When you think about the housing industry, are builders disrupters or are they the disrupted? If you’re honest, it’s the latter.
The Age of the Customer
We’ve gone from the post-war Age of Manufacturing (where housing really came into its own), through the Age of Distribution of supply chain management, to the Information Age of the internet digitizing and standardizing our processes, selections, and pricing.
In the current era, the Age of the Customer, homebuyers have access to all of that information, changing the way they think about buying everything. They research products and read reviews online before setting foot outside ... or, increasingly, they simply buy online with just a few clicks on a smartphone or by asking Alexa to order it. In fact, more than half of American households own a voice assistant, and 60 percent have Amazon Prime. The Age of the Customer is here. So, how will you react?
The Buying Experience
The disruptive empire at Amazon has always held to this principle: “We’re not in the business of selling. We’re in the business of helping people buy.”
Consider how that mindset applies to new-home sales. For most of us in home building, a customer journey looks like a funnel—a symbol we’re in the business of selling, where success is measured by the number of people that flow through the funnel.
We invest a lot of money in that process. To get buyers, we build big, beautiful, expensive models so prospects can visualize a life there. Most builders still invest heavily in models because they don’t see a direct correlation between sales and the increasing availability of virtual tours, virtual reality, and similar visualization tools. It’s less about builders giving consumers what they’ve come to demand or expect from their other buying experiences and more about simply taking advantage of an emotional state after touring a model home.
In the Age of the Customer, digital-savvy buyers don’t want to be sold to, they want to drive the process. Sure, they need help personalizing their home and navigating the complicated journey of construction, but what they really need is for someone to simply help them buy. We need to shift from being leaders in the business of selling to becoming leaders in the buying journey and with it, customer satisfaction.
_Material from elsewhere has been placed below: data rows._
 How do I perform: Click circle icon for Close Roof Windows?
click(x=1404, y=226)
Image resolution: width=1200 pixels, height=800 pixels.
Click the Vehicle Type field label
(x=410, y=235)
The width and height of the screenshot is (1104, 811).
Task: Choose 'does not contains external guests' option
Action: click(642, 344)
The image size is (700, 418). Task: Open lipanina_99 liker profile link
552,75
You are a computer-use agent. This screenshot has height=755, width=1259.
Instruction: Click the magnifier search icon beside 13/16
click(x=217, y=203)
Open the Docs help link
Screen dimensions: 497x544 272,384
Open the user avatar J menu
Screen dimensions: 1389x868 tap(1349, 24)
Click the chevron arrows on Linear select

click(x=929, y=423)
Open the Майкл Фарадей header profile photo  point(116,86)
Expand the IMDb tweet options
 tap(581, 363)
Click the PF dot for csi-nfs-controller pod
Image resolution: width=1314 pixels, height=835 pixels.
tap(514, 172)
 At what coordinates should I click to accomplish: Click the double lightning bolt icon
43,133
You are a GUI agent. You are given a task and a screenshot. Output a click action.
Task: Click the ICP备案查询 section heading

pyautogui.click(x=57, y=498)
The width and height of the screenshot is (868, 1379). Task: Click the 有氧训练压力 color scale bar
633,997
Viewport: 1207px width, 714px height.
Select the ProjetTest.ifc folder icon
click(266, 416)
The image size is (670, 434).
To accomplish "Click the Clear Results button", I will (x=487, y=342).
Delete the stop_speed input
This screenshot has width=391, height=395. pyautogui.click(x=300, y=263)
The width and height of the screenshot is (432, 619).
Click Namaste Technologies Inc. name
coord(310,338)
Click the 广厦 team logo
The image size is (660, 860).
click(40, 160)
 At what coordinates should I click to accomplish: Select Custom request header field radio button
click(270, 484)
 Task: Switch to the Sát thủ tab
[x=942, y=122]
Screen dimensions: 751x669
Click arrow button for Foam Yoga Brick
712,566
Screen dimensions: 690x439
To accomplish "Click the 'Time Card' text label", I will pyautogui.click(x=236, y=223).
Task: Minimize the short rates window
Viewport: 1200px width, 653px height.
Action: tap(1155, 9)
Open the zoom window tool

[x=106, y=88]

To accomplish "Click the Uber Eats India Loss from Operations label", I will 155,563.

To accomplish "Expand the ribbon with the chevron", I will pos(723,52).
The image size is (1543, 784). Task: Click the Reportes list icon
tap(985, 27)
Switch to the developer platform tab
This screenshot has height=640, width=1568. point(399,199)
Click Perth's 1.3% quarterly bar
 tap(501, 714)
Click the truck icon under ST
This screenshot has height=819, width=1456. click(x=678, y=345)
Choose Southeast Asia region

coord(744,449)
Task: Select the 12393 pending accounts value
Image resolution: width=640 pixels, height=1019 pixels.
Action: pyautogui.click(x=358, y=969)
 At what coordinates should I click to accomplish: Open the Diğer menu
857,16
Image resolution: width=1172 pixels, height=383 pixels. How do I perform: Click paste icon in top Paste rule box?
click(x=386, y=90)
When a builder becomes known for delivering memorable customer experiences, it’s a real competitive advantage in the Age of the Customer. That sense of purpose may also improve employee satisfaction and lower turnover, and also result in shorter cycle times, fewer warranty claims, and higher margins.
But the most important benefit is the ability to disrupt instead of being disrupted. Based on the Amazon model, here are three ways to become a leader in customer experience.
1. Be Customer-Obsessed
The primary Amazon principle, according to company founder and CEO Jeff Bezos, is: “We’re not competitor obsessed, we’re customer obsessed. We start with the customer and work backwards.” In the early days at Amazon, Bezos would bring an empty chair into meetings to remind executives that even though the customer isn’t physically present, their needs should always come first. It meant sacrificing short-term success for long-term gains. Few builders are willing to make that sacrifice.
How can builders be customer-obsessed?
Move beyond the funnel.
Don’t get me wrong, the funnel is important. We work with builders every day to improve sales-funnel conversions. But we want to move beyond the funnel (which now ends at sale) to focus on the entire experience, illustrated above.
Customers love designing and envisioning their new homes. It’s the best part of the sales process for them. But the part of the entire customer experience that matters most to buyers is the Delight phase, which comes after the builder has recorded the sale. And that’s where most builders fall short.
Even the largest home builders in the country struggle with the most basic customer needs during this phase: communication during construction and service requests during warranty—the time when most buyers are writing reviews. I can’t tell you how many times I’ve read a buyer review that starts with, “Everything was great—until I signed on the dotted line.” If we want to become customer-obsessed, we need to focus on the entire experience, and namely after contract.
2. Invent and Simplify
This Amazon business principle denotes a strong willingness to challenge the status quo. Not only did Amazon redefine how we shop online, it is reinventing how we buy in a store, applying this principle via its Amazon Go convenience stores, the first of which opened in Seattle in January 2018. The cashierless stores use artificial intelligence and what’s called “sensor fusion” to let shoppers walk in, fill their bags, and walk out, charging their credit card as they exit. As of May 2019, Amazon has opened 12 Amazon Go stores nationwide, with another planned for San Francisco.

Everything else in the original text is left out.